During the first attack, Taylor said his convoy was driving palletized loading systems, a kind of cargo vehicle, carrying washers and driers for his unit that they needed.
"We were washing our clothes with washboards ... we were so excited," he said.
None of the washers or driers made it intact as a chain of roadside bombs destroyed them and Taylor's truck, he said.
"I had just gotten my truck out of the shop too!" Taylor remembered, shaking his head.
The second attack wasn't directed at Taylor's convoy, but a convoy driving not far in front of his, he said. They were near a long bridge when they saw smoke on the other side from a convoy that was hit by a roadside bomb and then attacked by insurgents with small-arms fire.
When Taylor's convoy arrived, they returned fire and the enemy quickly scattered.
When Taylor got out of his vehicle to help the injured, he saw multiple dead bodies around a Humvee that was hit, one of which he didn't recognize at first to even be human, he said.
"I thought it was a sack of potatoes or something."
He recalled hearing a corporal screaming for help nearby.

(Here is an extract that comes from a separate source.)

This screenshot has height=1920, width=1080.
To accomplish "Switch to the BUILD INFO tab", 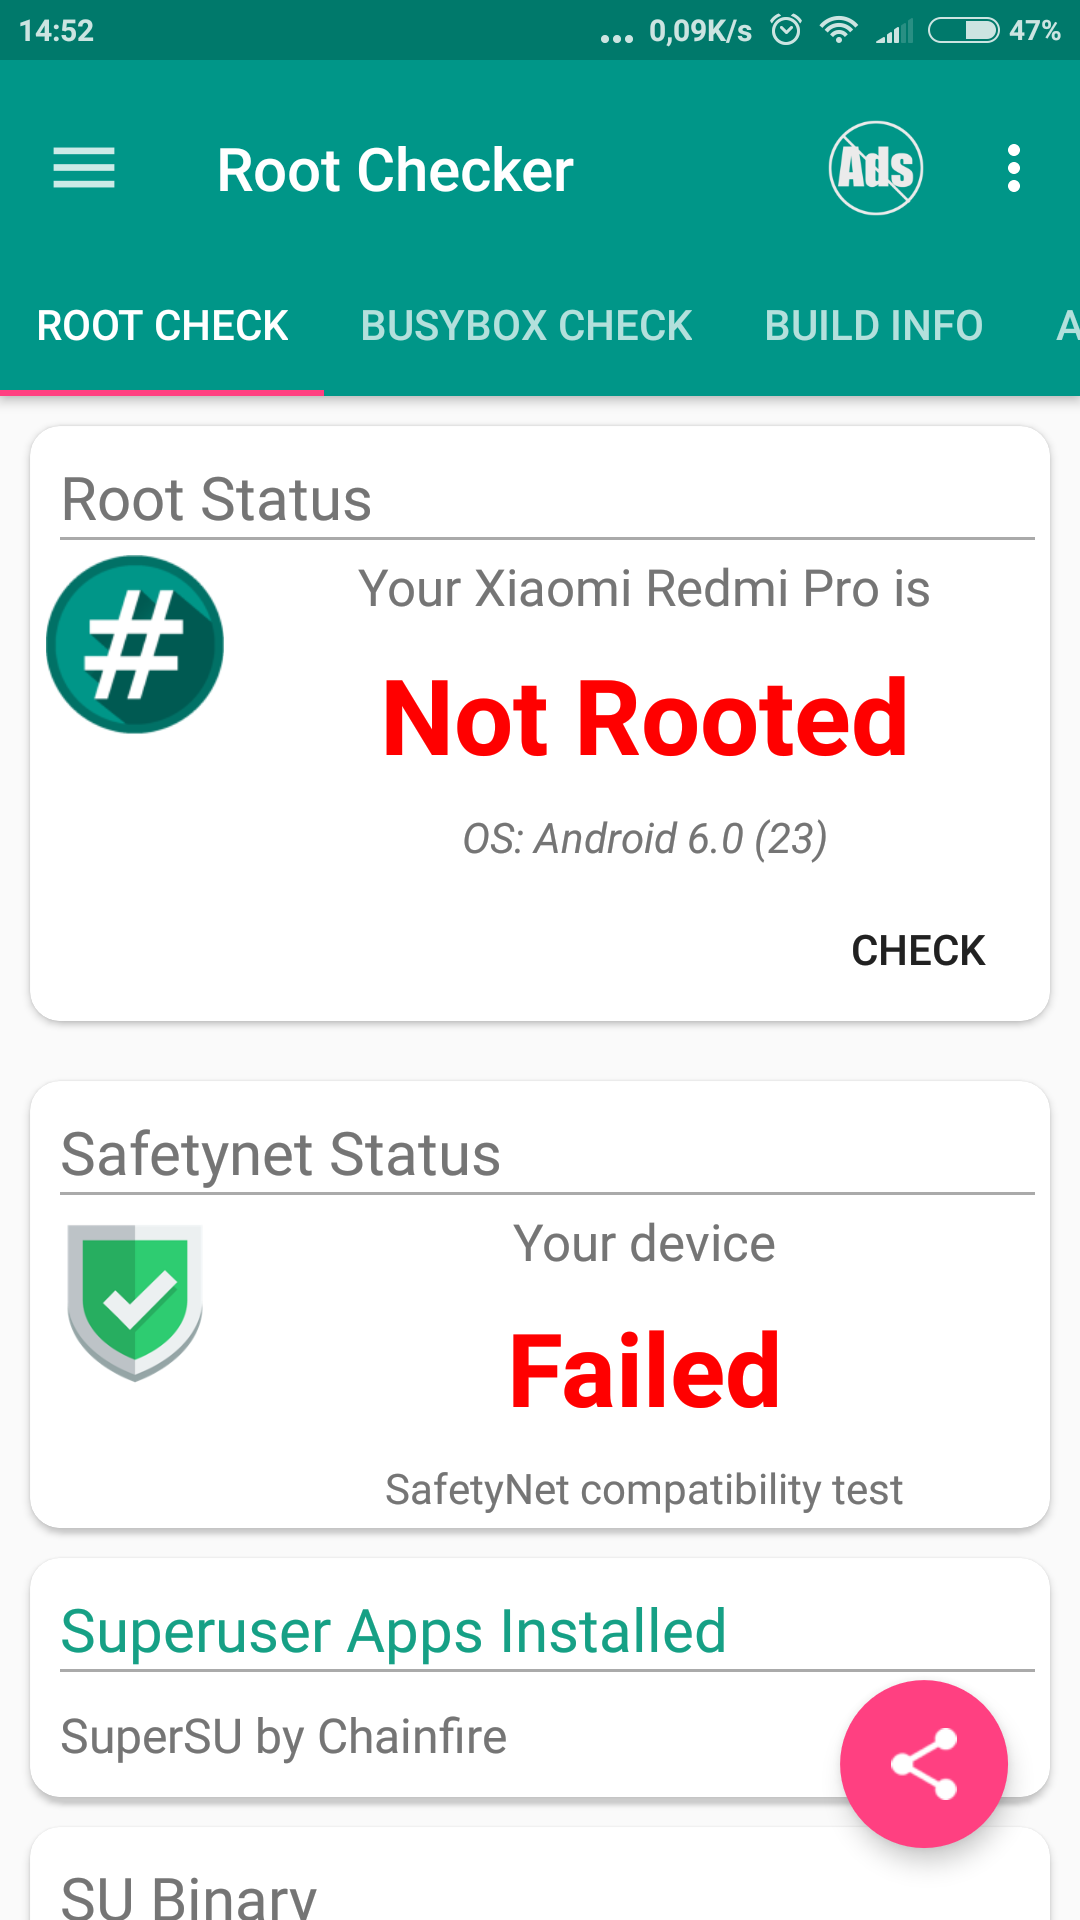I will pos(873,326).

When he went to investigate he came upon a major whose arm was gone.
"I did CPR till I had muscle failure," Taylor said.
He said that a medic tried to get him to stop as the major was dead, but he refused.
"I had a pulse at first ... but there was nothing I could really do," he said solemnly.
Of the humvee's four passengers only one was not thrown from the vehicle and survived the explosion.
"He was the only one with a seatbelt on," Taylor said.
"I don't remember his name, but he had some great tattoos ... all he wanted to do was see his son again."
For his actions that day, Taylor was awarded the bronze star.
Though Taylor was awarded the bronze star, Purple Heart, and received other commendations, he did not consider himself a hero.
"You want to look at a hero' Go see my wife first. My wife's a hero," he said, because of the hardship she endured over the years as a result of her husband's military service.
Taylor, who said his family had a strong military tradition dating back to the Revolutionary War, said that in spite of everything, he plans to reenlist here and finish the six years he needs to reach retirement.
"I might as well finish what I started."